*** Opening of THE RECORDS ***

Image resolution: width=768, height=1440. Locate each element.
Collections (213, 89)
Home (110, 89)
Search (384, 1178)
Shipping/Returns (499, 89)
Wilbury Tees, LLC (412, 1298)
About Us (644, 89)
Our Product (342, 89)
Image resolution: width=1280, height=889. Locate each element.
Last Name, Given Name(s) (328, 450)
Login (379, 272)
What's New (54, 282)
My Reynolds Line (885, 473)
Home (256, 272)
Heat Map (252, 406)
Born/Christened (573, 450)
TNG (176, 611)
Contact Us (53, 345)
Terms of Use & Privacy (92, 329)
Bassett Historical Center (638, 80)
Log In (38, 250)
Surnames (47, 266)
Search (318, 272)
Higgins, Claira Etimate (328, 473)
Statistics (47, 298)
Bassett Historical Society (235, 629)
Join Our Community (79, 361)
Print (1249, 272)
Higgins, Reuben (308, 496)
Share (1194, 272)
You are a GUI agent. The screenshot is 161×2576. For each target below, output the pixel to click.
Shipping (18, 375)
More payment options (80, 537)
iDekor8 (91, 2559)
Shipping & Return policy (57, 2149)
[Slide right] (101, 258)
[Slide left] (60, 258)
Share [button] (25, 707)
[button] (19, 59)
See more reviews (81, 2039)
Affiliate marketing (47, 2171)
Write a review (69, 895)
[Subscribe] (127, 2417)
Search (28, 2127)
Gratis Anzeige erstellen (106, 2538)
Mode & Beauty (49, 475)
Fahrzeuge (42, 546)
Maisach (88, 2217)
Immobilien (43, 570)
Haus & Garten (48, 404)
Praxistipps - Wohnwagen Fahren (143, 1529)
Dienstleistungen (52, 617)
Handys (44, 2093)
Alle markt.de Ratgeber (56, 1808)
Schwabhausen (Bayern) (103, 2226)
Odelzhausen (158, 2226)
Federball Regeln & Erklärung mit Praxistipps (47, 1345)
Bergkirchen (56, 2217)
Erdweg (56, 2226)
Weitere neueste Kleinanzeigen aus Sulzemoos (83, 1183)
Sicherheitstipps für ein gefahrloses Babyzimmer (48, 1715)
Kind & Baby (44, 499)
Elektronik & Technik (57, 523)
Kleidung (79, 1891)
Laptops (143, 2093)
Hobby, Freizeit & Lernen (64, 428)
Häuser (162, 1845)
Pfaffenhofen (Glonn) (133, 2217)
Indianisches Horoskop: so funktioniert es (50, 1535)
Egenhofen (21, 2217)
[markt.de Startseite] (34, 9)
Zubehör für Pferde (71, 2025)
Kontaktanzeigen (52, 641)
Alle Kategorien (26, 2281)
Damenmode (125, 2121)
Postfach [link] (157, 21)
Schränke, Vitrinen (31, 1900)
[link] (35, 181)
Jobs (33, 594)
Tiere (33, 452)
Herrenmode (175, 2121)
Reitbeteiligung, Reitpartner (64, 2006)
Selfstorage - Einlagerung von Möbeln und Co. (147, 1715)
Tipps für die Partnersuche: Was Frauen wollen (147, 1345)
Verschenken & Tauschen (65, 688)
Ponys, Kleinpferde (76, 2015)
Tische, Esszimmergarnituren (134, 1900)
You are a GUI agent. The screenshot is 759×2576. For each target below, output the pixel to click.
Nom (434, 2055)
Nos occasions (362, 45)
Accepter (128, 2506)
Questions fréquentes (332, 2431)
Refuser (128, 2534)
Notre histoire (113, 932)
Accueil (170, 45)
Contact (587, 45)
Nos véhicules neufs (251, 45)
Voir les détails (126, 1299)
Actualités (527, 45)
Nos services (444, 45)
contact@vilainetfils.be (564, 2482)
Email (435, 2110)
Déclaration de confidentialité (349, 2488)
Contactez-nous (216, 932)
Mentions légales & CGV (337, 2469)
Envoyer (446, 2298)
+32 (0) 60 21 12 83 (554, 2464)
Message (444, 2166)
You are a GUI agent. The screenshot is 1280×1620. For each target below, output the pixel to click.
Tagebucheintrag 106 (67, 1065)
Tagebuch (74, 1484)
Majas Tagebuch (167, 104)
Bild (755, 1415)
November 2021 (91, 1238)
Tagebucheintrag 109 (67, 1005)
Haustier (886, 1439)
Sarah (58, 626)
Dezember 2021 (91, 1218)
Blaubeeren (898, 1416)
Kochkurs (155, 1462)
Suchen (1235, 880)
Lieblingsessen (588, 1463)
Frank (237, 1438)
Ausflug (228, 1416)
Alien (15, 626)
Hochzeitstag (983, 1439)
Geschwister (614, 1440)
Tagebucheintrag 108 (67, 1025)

*** Close of THE RECORDS ***

| TASK GOAL |
All lines from the opening of the records through the line where "Our Product (342, 89)" occurs are to be output verbatim. No other line belongs in the answer.

| EXERCISE SOLUTION |
Image resolution: width=768, height=1440. Locate each element.
Collections (213, 89)
Home (110, 89)
Search (384, 1178)
Shipping/Returns (499, 89)
Wilbury Tees, LLC (412, 1298)
About Us (644, 89)
Our Product (342, 89)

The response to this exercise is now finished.